The next two text fields relate to sampling the incoming Kettle data. The Knowledge Flow Kettle step has built in Reservoir sampling (similar to that of the separate Reservoir Sampling plugin step). In batch training mode (incremental training is discussed in the "Advanced Features" section below) the "Sample/cache size (rows)" text field allows you to specify how many incoming Kettle rows should be randomly sampled and passed on to the Knowledge Flow data mining process. Reservoir sampling ensures that each row has an equal probability of ending up in the sample (uniform sampling). The "Random seed" text field provides a seed value for the random sampling process - changing this will result in a different random sample of the data. Entering a 0 (zero) in the "Sample/cache size" field tells the step that all the incoming data should be passed on to the data mining process (i.e. no sampling is to be performed).
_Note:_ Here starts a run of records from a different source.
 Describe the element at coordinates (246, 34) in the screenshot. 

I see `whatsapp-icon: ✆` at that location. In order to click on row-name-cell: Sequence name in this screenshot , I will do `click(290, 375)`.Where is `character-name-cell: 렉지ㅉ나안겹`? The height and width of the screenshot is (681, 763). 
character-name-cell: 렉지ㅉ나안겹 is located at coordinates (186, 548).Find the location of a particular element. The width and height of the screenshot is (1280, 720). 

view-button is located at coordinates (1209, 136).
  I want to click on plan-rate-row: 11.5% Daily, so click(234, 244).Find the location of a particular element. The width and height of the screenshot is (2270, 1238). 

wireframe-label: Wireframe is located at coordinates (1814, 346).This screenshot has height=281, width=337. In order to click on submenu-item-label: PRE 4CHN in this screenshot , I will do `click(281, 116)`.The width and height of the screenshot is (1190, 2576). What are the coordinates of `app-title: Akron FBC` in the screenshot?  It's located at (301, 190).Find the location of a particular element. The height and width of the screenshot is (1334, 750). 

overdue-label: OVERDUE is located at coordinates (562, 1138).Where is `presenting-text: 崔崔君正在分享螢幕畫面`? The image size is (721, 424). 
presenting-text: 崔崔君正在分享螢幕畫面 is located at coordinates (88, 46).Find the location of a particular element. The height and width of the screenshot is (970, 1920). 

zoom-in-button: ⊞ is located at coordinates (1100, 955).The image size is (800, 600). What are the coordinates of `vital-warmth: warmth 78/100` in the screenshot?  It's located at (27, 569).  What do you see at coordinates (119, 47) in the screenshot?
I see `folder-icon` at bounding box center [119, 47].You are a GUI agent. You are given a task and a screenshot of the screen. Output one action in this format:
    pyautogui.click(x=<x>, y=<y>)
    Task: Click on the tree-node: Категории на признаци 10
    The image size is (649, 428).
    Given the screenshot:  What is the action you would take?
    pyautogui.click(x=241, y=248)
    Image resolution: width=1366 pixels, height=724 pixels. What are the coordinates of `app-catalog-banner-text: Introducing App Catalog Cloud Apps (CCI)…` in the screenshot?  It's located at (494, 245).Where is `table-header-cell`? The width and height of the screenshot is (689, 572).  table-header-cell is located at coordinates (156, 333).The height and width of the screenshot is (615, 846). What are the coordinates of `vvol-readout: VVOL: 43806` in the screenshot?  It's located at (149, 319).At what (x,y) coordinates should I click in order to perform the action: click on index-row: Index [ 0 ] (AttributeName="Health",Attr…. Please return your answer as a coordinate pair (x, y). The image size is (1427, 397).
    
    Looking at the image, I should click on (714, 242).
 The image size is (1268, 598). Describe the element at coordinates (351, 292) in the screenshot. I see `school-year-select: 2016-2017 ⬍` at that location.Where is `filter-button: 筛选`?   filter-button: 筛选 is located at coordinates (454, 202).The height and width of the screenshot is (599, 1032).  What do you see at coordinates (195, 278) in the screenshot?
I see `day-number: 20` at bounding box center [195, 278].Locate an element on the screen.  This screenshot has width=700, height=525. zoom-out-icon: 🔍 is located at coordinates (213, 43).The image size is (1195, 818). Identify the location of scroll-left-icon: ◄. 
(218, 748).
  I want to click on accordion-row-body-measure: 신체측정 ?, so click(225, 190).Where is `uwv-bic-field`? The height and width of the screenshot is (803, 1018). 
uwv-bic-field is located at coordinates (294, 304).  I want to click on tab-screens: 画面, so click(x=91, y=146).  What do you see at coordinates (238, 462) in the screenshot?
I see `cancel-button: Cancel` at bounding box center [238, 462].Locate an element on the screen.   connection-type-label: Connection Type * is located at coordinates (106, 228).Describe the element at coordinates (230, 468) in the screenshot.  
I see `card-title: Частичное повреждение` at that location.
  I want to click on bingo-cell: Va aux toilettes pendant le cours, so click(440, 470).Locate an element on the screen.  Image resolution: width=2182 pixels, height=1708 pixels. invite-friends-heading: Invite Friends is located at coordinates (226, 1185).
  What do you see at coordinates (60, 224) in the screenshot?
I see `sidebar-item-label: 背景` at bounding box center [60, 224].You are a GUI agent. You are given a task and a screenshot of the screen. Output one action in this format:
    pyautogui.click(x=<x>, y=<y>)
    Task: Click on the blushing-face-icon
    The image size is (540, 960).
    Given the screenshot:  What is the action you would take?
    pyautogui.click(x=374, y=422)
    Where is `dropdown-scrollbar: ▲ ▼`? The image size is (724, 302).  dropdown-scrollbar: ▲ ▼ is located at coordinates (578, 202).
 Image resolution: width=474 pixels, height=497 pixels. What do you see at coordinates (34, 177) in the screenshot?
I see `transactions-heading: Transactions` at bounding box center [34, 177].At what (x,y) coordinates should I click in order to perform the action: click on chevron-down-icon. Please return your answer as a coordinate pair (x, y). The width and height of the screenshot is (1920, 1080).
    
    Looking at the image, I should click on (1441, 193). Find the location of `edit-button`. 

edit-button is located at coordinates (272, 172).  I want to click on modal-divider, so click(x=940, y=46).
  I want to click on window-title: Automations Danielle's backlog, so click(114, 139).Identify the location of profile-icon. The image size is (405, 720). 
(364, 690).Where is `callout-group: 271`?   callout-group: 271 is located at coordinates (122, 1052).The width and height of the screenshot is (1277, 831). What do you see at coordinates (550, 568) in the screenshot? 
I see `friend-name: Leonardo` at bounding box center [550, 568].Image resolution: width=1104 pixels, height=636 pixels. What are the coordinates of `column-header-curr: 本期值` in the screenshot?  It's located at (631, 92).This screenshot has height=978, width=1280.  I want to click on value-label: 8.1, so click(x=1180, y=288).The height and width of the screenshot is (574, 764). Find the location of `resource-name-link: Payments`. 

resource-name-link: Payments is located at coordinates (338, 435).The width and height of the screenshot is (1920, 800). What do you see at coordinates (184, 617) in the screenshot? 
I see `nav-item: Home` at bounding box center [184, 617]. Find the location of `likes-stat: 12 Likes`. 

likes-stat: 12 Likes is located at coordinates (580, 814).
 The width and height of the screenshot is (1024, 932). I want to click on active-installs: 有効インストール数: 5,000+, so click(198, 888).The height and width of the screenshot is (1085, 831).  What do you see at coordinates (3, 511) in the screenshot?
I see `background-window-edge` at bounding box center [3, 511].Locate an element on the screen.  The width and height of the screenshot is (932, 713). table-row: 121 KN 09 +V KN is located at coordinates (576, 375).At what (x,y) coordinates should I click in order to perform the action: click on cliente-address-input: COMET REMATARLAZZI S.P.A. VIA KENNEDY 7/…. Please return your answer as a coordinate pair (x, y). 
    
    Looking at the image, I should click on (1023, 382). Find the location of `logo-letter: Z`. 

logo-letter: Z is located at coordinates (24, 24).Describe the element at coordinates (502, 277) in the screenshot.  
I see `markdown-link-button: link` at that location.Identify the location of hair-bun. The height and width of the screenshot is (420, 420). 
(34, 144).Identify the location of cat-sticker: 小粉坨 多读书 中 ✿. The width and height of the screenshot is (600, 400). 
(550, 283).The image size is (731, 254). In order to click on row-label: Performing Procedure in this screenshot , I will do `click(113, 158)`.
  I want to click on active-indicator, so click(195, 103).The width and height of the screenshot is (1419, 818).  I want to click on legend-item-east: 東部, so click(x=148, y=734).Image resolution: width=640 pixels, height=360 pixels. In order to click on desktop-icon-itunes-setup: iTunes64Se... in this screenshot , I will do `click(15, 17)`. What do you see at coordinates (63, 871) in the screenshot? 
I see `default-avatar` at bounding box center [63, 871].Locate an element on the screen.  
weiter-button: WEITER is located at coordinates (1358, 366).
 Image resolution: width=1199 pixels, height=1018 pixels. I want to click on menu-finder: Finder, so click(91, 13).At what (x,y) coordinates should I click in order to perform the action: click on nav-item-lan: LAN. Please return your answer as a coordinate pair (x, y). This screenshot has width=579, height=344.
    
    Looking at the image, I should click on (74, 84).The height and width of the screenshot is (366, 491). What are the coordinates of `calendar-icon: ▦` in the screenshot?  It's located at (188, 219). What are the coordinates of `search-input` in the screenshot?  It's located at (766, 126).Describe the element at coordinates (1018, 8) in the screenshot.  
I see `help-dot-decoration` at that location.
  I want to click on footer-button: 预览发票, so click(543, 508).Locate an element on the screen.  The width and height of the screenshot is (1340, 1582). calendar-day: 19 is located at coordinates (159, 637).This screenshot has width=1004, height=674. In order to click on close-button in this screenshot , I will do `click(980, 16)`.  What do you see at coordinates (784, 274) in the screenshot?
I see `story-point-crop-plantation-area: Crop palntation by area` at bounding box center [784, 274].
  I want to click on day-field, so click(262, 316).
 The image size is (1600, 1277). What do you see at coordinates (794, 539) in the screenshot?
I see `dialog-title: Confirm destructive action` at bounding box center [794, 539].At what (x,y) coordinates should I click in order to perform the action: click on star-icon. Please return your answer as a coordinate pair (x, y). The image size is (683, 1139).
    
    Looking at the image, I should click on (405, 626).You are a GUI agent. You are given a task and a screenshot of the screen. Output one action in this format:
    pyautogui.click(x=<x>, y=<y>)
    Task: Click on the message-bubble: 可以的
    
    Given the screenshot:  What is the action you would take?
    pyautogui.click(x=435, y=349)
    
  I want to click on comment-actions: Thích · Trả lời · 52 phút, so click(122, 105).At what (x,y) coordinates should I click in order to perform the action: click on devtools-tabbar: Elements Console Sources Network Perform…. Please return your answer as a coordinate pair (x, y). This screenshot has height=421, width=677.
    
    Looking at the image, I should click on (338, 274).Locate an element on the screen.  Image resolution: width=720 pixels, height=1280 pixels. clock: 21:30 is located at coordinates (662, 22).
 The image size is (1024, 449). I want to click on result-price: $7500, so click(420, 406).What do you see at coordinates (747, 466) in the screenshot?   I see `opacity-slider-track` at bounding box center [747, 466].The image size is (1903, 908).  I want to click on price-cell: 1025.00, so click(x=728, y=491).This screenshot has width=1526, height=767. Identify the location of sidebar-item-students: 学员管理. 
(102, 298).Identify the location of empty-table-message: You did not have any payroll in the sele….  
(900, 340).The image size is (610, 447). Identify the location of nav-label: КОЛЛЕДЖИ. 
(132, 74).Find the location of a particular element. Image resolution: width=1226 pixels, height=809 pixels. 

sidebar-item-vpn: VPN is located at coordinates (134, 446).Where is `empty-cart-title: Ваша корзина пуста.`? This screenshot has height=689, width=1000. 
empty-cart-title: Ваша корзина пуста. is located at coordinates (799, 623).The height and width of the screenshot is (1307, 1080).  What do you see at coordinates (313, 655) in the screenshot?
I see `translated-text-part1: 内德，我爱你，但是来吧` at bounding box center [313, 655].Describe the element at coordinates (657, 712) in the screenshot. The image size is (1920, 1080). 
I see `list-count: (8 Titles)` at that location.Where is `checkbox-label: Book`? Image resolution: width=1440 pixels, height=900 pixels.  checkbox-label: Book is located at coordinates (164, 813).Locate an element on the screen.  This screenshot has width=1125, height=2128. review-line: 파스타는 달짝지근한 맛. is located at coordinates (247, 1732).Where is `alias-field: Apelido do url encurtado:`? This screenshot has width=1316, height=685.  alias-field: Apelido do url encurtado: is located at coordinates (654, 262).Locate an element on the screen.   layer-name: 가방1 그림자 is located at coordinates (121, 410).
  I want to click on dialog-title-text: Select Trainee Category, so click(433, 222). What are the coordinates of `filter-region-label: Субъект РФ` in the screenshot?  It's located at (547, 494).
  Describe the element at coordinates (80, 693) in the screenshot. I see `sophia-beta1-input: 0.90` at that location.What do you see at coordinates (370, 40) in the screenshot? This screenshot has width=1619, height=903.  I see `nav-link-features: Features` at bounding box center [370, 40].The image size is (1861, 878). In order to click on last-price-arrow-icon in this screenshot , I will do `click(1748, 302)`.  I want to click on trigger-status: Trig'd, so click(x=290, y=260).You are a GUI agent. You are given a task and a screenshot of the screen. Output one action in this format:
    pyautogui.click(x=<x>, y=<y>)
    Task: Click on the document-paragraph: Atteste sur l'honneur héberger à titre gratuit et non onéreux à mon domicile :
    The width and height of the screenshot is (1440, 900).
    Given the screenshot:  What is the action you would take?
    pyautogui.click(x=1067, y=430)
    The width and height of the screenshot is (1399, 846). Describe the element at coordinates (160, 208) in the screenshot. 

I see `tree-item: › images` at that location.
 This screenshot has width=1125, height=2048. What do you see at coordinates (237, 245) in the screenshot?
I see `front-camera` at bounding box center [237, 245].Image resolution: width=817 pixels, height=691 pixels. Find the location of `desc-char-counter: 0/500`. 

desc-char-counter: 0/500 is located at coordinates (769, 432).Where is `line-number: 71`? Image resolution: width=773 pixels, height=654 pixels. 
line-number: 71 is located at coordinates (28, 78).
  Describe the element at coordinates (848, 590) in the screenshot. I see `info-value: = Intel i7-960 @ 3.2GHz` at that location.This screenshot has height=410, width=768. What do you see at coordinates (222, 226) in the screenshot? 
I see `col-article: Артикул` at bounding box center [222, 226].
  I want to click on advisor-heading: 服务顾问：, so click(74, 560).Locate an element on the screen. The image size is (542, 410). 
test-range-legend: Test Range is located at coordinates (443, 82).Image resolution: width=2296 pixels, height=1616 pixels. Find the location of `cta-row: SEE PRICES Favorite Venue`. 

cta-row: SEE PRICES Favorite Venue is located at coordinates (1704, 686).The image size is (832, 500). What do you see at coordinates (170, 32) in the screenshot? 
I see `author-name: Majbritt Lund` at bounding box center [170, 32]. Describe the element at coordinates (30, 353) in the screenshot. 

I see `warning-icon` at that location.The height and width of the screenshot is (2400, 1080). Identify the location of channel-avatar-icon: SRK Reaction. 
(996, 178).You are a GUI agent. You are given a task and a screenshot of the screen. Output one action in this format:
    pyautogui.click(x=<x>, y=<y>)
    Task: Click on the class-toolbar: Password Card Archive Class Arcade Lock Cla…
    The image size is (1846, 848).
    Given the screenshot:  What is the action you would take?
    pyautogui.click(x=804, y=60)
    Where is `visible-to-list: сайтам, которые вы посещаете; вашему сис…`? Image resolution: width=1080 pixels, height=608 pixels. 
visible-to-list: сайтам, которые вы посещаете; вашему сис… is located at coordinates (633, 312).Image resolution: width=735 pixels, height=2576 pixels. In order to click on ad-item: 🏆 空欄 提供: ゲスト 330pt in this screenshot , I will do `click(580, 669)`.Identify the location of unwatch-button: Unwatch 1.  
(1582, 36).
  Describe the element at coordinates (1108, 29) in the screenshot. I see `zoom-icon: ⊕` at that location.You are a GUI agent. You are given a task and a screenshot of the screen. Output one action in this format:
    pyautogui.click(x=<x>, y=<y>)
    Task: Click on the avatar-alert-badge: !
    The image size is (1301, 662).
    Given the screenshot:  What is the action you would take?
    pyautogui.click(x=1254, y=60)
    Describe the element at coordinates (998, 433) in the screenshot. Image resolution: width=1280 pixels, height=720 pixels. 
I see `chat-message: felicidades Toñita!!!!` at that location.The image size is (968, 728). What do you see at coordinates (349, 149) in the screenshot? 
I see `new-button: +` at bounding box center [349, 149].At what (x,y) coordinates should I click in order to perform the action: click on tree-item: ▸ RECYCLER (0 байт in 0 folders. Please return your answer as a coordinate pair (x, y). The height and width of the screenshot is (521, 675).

For the purposes of this example, make sure that you enter a zero in this field or change the value to something more than the default 100 rows.


 

The "Set class attribute" allows you to indicate that a class or target attribute is to be set on the data set created for the data mining process. Select this checkbox and then select the "class" field from the "Class attribute" drop-down box.



4.3 Running the Transformation

Before running the transformation, add a "Text file output" step in order to save the textual description of the logistic regression model. Note that instead of saving this model output, we could just as easily have it placed in a report by using this transformation as part of an action sequence running on the Pentaho BI server.

Now you can save the transformation and run it. Depending on the speed of your computer, the Knowledge Flow process may take up to a minute or so to train the logistic model. We can find the binary serialized model and textual model description in the same directory that the .ktr transformation file was saved to.


 

5 Advanced Features

Some learning algorithms in Weka are capable of being trained incrementally. Therefore, these classifiers are can hande a data stream and thus do not require down-sampling (as batch learning processes might do for large data sets). The Weka Knowledge Flow Kettle plugin can handle this situation as the following example shows.

In the screenshot below, we have created a KnowledgeFlow process similar to the one used earlier, however, this time we are using an incremental classifier (NaiveBayesUpdateable) and the link between the KettleInject step and the classifier is an "instance" connection. As before, we are saving the learned model out to a file on the file system. In this case, the saving of the model will occur after the last row of data in the stream has been processed. Similarly, the textual description of the model (collected by the TextViewer step) will be generated at the end of the data stream.

The configuration in the Knowledge Flow Kettle step's "KnowledgeFlow file" tab is also similar to before - the only change this time is to specify that data is to be injected into the Knowledge Flow process using an "instance" connection type.

The settings in the "Fields/Sampling" tab is also similar to before. However, this time the number in the "Sample/cache size" field has a different meaning. In the case of handling a data stream, this number represents how many rows will be cached in order to determine the set of legal values for discrete (nominal)-valued fields. Weka's internal data format requires that discrete valued attributes have all their legal values declared apriori. So, in the screenshot below, the figure of 1000 indicates that the first 1000 data rows will be cached and analyzed to determine the values for all incoming "String" fields. If your data does not contain any discrete fields (including the target too), then this value may be safely set to 0. If your data does include discrete fields, and, during the course of execution, values occur that were not seen in the set of cached rows, then they will be set to missing values before being passed into the Knowledge Flow process. So, to achieve best results, it is important to set the cache size appropriately. Note: all cached rows will be passed to the Knowledge Flow process once the cache size is exceeded. The "Random seed" field has no affect in the case of incremental stream processing.